Toutefois, tous ces centres d'intérêts n'effacent pas la passion de Maurice Lacroix pour l'école laïque. Il évoque celle-ci lors de la séance du 15 mars en disant simplement : « J'en ai été élève, j'en suis fonctionnaire et je lui ai confié mes enfants ». Sa participation à la Commission de l'éducation nationale et des beaux arts est très active, puisque, sur des sujets techniques relatifs aux heures supplémentaires et au Conseil supérieur de l'éducation nationale, il en est le rapporteur à trois reprises, les 19 février, 23 mars et 13 avril 1946. Il interpelle aussi le ministre par une question écrite, le 18 décembre 1945, sur la pension des enseignants retraités. Son combat au sein de l'Assemblée vise essentiellement à conserver à l'éducation nationale et à ses agents des moyens décents pour faire leur œuvre dans la formation des futurs citoyens.

Professeur mais aussi chrétien et père de famille, Maurice Lacroix cherche à protéger la cellule familiale. Il dépose ainsi, le 23 novembre 1946, une proposition de résolution tendant à donner aux chefs de famille les mêmes avantages fiscaux que les contribuables sans enfants. Quelques mois plus tard, le 19 mars 1946, il prend position en faveur de l'amendement de Germaine Peyrolles qui tend à faire une place à la famille dans le Préambule à la Constitution. Il sait aussi parler de la grande famille ouvrière au sein de la Commission du travail, dont il sera rapporteur, le 24 avril 1946, pour autoriser le gouvernement provisoire à changer la constitution de l'Organisation internationale du travail.

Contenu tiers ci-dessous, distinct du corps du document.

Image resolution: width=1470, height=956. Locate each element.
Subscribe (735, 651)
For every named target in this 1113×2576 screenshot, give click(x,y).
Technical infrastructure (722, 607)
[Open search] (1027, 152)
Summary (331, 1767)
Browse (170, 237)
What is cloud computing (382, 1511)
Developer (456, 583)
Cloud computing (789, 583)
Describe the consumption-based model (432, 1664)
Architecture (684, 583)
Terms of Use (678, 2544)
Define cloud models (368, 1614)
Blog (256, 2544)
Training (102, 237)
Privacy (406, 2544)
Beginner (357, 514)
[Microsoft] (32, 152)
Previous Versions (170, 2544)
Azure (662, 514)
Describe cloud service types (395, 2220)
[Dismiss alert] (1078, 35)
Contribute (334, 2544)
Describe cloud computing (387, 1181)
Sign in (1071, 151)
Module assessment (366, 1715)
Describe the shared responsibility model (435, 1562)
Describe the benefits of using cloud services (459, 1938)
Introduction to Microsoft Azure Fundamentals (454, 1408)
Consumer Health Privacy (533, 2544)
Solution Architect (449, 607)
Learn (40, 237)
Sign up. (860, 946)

Il ne se représente pas en 1946 mais tente à nouveau sa chance en 1951 dans la deuxième circonscription de la Seine. Second sur une liste du Cartel des gauches indépendantes conduite par Claude Bourdet qui obtient moins de deux pour cent des suffrages exprimés, il n'est pas élu. Maurice Lacroix retrouve donc ses élèves dès 1946 et reprend la rédaction d'un Dictionnaire Grec-Français et la traduction des Bacchantes d'Euripide. Mais ses publications ne dépasseront jamais la confidentialité des spécialistes du grec ancien. Sa dernière lutte il la mènera contre la création d'une agrégation de lettres modernes, tant il croit à la valeur pédagogique de l'apprentissage du grec et lu latin. Il poursuivra jusqu'à quatre-vingt-cinq ans son enseignement du grec aux agrégatifs du cours Sévigné à Paris. Sa mort, onze ans plus tard, en 1989, conclura la vie bien remplie de ce chrétien fervent, défenseur de la démocratie et de la langue de Périclès.